A new perspective on the history of Easter Island’s population

A recent study challenges the traditional theory of Easter Island's ecological collapse, showing that Polynesian settlers found ingenious ways to sustain themselves through stone gardens, maintaining a stable population for centuries

Around 1,000 years ago, a small group of Polynesians crossed thousands of miles of ocean to settle on one of the world’s most remote locations: the island they named Rapa Nui, or Easter Island. Here, they built hundreds of “Moai“, the famous stone statues. The traditional story tells of a population that grew excessively, depleted natural resources, and led to the collapse of their civilization. However, a new study presents a different version.

Ingenious resource management

Recent research suggests that the population of Rapa Nui never became unsustainable. The inhabitants found ingenious ways to manage the island’s limited resources, maintaining a stable population for centuries. Evidence of this lies in the “stone gardens,” where they cultivated nutritious sweet potatoes. These gardens covered only enough area to support a few thousand people.

Challenging the ecological collapse theory

The study, published in Science Advances, challenges the theory of ecological collapse. Dylan Davis, a researcher at the Columbia Climate School and lead author of the study, stated:

“This demonstrates that the population could never have been as large as some previous estimates. The people were highly resilient in the face of limited resources, effectively modifying their environment.”

The role of stone gardens

The stone gardens, crucial for the survival of Rapa Nui’s inhabitants, are still used today by some residents. These gardens exemplify how the settlers coped with the island’s harsh environmental conditions.

Easter Island’s Challenges

Easter Island is one of the most remote inhabited places on Earth. Located 2,175 miles from Chile, its volcanic soil is less fertile compared to other tropical islands like Hawaii and Tahiti. The inhabitants had to work much harder to gather marine resources due to the deep surrounding waters.

©Carl Lipo РColumbia Climate School

Lithic Gardening Techniques

To tackle these challenges, the settlers used a technique called lithic mulching, spreading stones over the land to protect it from wind and improve soil quality. This method has also been used in other parts of the world, such as New Zealand and the Canary Islands.

Population estimates revisited

Some scientists have hypothesized that the island’s population must have been much larger to construct the massive Moai. However, recent studies based on satellite images and field surveys show that the stone gardens covered only a small portion of the island, supporting a maximum of around 3,000 people, the number observed at the time of the first European contact.

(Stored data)

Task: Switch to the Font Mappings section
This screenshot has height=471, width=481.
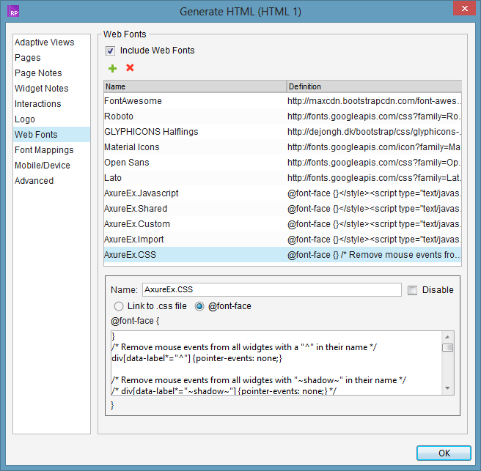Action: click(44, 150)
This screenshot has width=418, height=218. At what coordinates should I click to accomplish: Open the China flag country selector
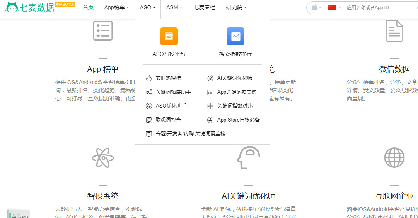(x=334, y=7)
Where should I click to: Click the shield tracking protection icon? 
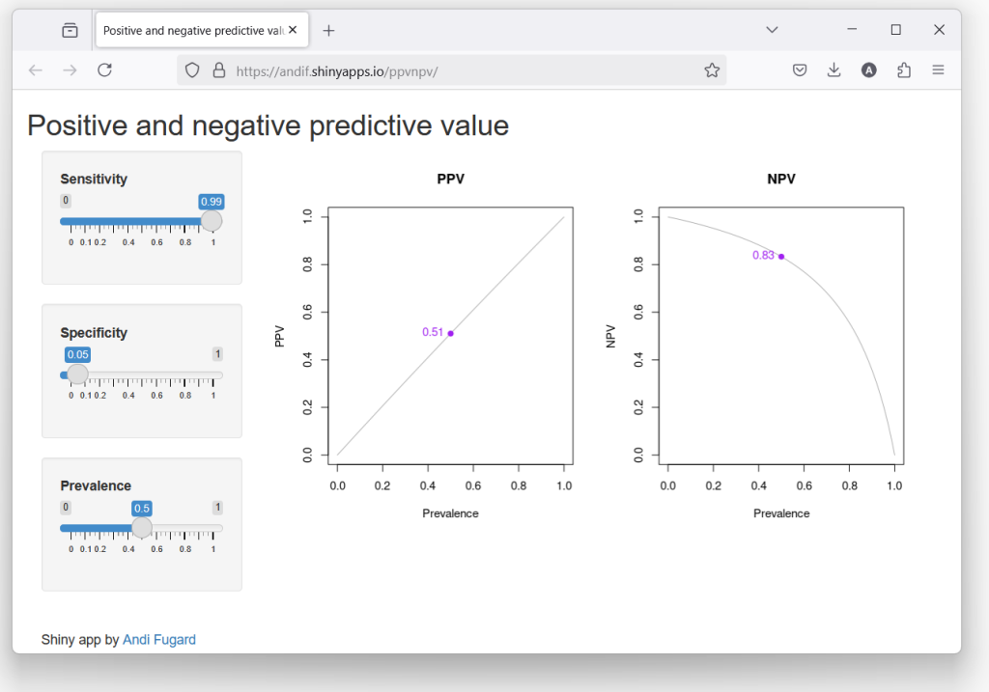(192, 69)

==

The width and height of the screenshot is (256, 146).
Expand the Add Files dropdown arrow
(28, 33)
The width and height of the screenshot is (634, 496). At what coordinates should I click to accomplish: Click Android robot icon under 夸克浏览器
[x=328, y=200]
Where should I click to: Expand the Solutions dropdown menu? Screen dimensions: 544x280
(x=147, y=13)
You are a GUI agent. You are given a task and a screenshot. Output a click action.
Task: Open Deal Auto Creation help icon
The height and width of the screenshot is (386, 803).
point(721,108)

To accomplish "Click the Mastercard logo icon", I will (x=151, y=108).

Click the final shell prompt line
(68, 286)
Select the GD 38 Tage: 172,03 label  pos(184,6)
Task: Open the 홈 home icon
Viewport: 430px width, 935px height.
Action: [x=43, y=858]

■ What this exercise asks
1. Please copy word for word the part of the Easter Island article from "Ingenious resource management" up to and including "few thousand people.".
2. Resume the Easter Island article after its last sentence and carry it forward.

■ Answers by item
1.
Ingenious resource management

Recent research suggests that the population of Rapa Nui never became unsustainable. The inhabitants found ingenious ways to manage the island’s limited resources, maintaining a stable population for centuries. Evidence of this lies in the “stone gardens,” where they cultivated nutritious sweet potatoes. These gardens covered only enough area to support a few thousand people.

2.
New findings with bachine Learning

Using machine learning models, researchers concluded that the stone gardens occupied less than 0.5% of the island. This supports the idea of a smaller, stable population with a diet based not only on sweet potatoes but also on marine resources and other crops.

Reassessing historical narratives

Carl Lipo, co-author of the study and an archaeologist at Binghamton University, notes that the idea of a population boom followed by collapse remains in the public imagination, but archaeological evidence does not support this:

“The accumulated evidence from radiocarbon dating of artifacts and human remains does not support the idea of enormous populations. The lifestyle must have been incredibly labor-intensive. Imagine a lifetime spent sitting and breaking rocks all day.”

Modern day Easter Island

Today, the island is home to nearly 8,000 people and receives about 100,000 tourists annually. Although most food is imported, some residents continue to cultivate sweet potatoes in ancient gardens, a practice that grew during the Covid-19 pandemic.

A case study in human adaptation

Seth Quintus, an anthropologist at the University of Hawaii who did not participate in the study, sees Rapa Nui as an example of human adaptation to a challenging environment:

“I see the island as a good case study in human behavioral adaptation in the face of a dynamic environment. The new study and others like it provide an opportunity to better document the nature and extent of adaptation strategies. Surviving in the drier subtropics of Rapa Nui, more isolated and geologically older, was an incredible challenge.”